Here's a good symptom that you have it.  When installing windows 2000
service Pack 4, it files while copying winmgmt.exe.  Or go to
C:\%windir%\system32\wbem and see if winmgmt.exe is listed.  If it is not
listed in the folder, then it probably has this "hacker defender"

What they did was to install Hacker Defender as a service which hides all of
it's files, and registry entries from the operating system.

They renamed Serv-U to be winmgmt.exe so when you press CTRL-ALT-DELETE and
see the processes, winmgmt.exe looks like a legit windows process.  Other
bots I found often renamed Serv-u to be svchost.exe.
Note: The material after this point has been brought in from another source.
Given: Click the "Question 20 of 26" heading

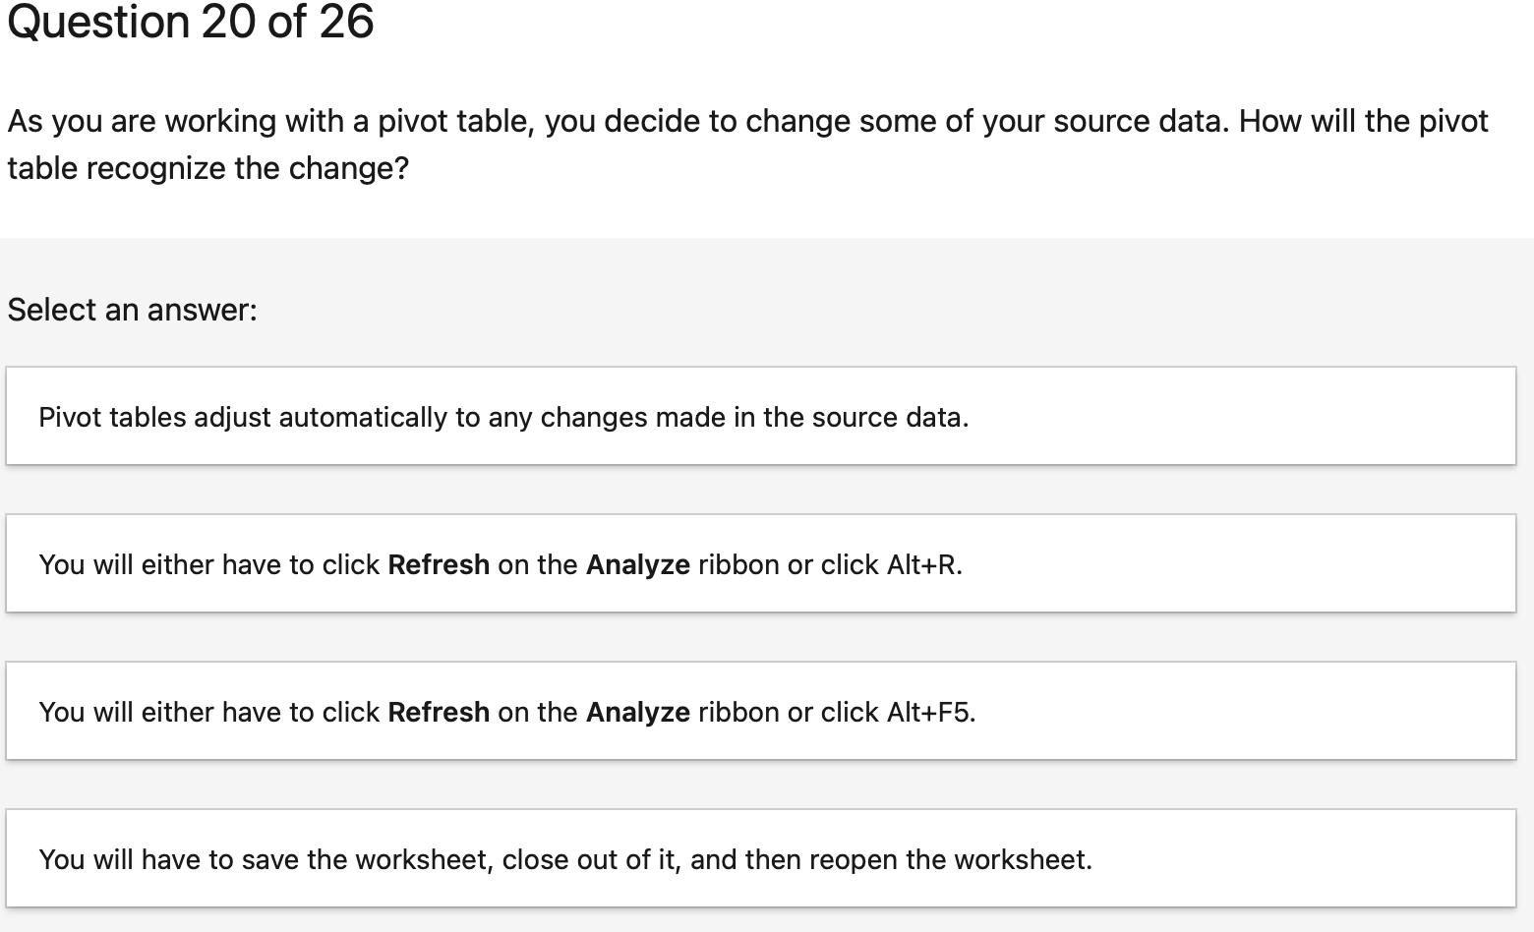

The only way I have found to see these as services is to use Windows 2000 or
XP's computer management and connect to it remotely, and look at the
services.  Also you can connect to that computers c drive remotely and see
it from an uninfected pc.

Now the best way to get rid of these things obviously is to reload the PC's,
however Windows XP, and Windows 2000 Pro Resource kit, comes with a file
called SC.EXE.  It's a service controller resource.
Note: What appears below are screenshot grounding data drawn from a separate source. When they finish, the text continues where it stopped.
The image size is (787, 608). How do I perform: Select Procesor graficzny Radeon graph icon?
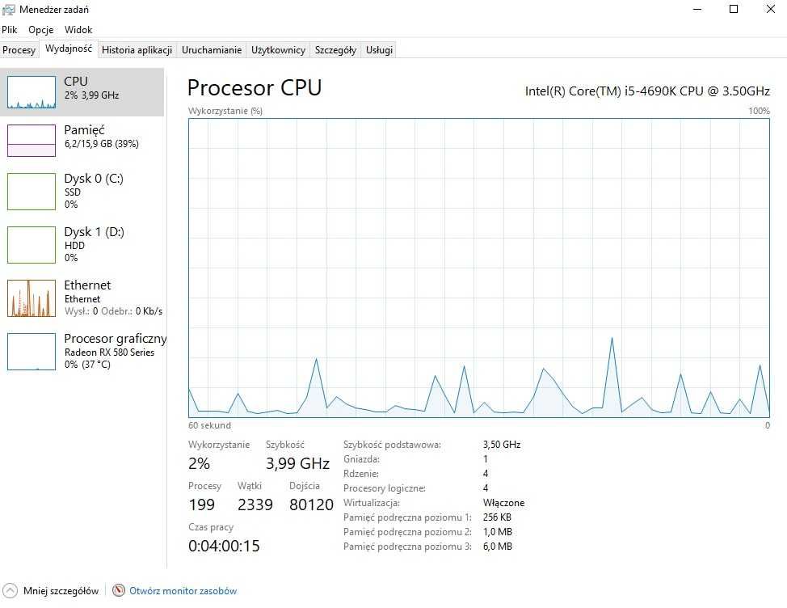pyautogui.click(x=32, y=352)
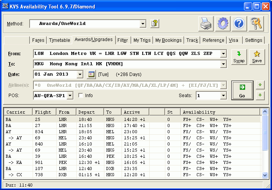The image size is (272, 190).
Task: Click the method info icon beside Method dropdown
Action: point(155,24)
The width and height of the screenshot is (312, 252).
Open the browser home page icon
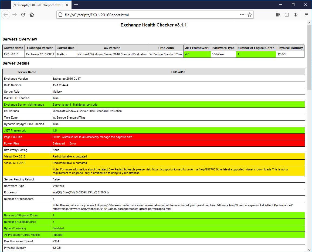32,15
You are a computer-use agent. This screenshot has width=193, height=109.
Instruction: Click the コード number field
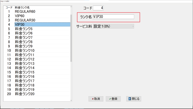98,8
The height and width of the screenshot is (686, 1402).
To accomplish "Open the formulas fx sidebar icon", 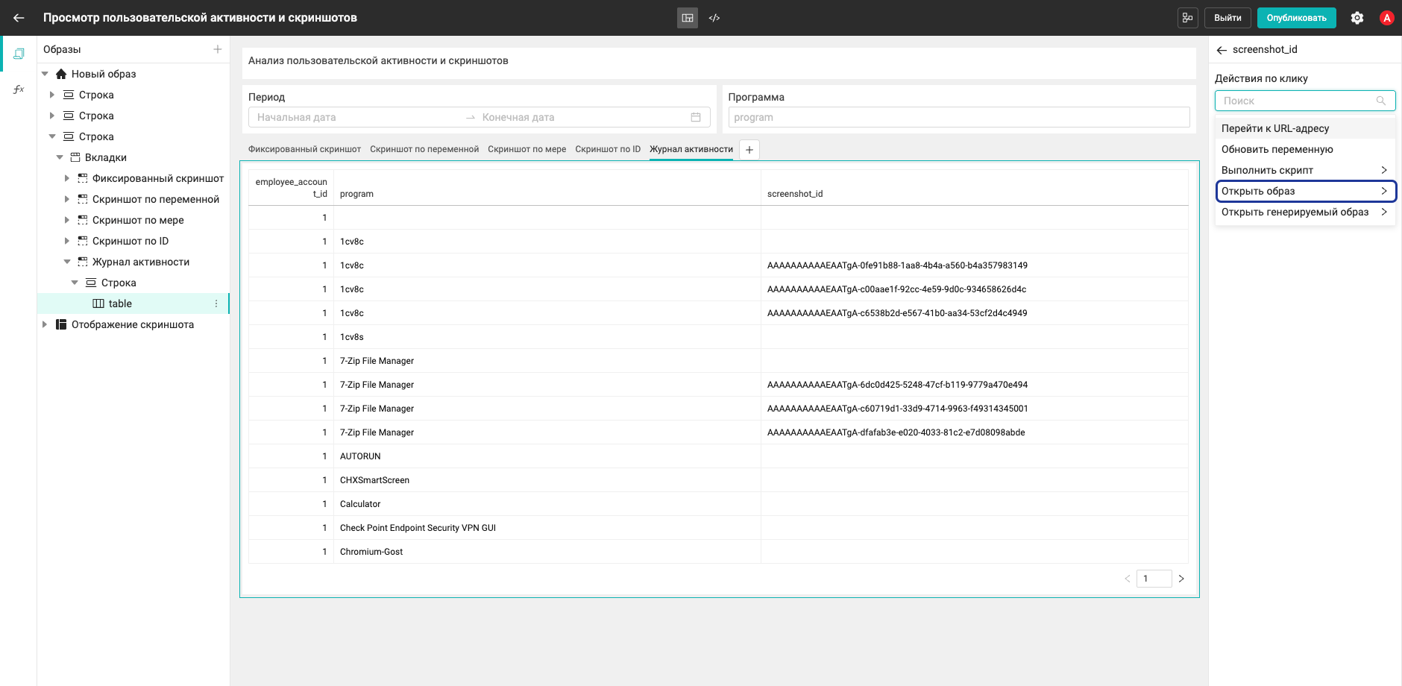I will (x=19, y=89).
This utility is quite nice to get rid of services. You can type Sc to get a
list of the services, but the syntax is:

sc delete servicename

On a machine with "Hacker Defender" it was

sc delete hackerdefender073
sc delete servu

Reboot, delete the hxdef.exe and its supporting files.
You can use SC.EXE to get rid of other trojan services as well

BTW, Symantec accepted my submission of hxdef.exe and the 9-3-03 definitions
detect this file.

I'm sure that if they got some machines on our subnets they probably got
some more as well.

-----Original Message-----
From: Russell J. Lahti [mailto:[log in to unmask]]
Sent: Friday, September 05, 2003 2:26 PM
To: [log in to unmask]
Subject: Re: New "Image" of our Virus Removal/Security Patch CD is
availab le for download if needed


Just to add to what Tim is saying:

It is quite common to run into applications that are loaded as
hidden that will not be picked up by antivirus software because
they're actually legitimate applications that can be used to
backdoor systems.  It is also trivial to bypass most antivirus
software by altering the applications to mask particular
signatures.

There are likely many systems out there that were exploited,
plugged the RPC hole by shutting it off or installing the patch,
and then loading backdoors for future use.  The exploit was in
known circulation for about a week before MSU started filtering
RPC traffic from the Internet, and filtering from within campus
didn't happen until a couple weeks later.  Plenty of time for
many many systems to be backdoored in various ways, not
necessarily by viruses and worms.

There's plenty to be looking for including open ports that
shouldn't be, and user accounts with elevated privileges
(even on single-user systems) to name a few.

-Russell


Skutt, Tim wrote:

> I've ran that particular scan tool on some hosts over here in the College
of
> business.  I found in some cases that DCOM was disabled in the registry.
> (HKLM\software\microsoft\ole)
> EnableDCOM should be Y
>
> On some that came back I found trojans on the PC's as a result of the RPC
> vulnerability.  Often they run processes that disable the ability for a
> system admin to connect to them remotely.
>
> I submitted some of the trojans found to Symantec.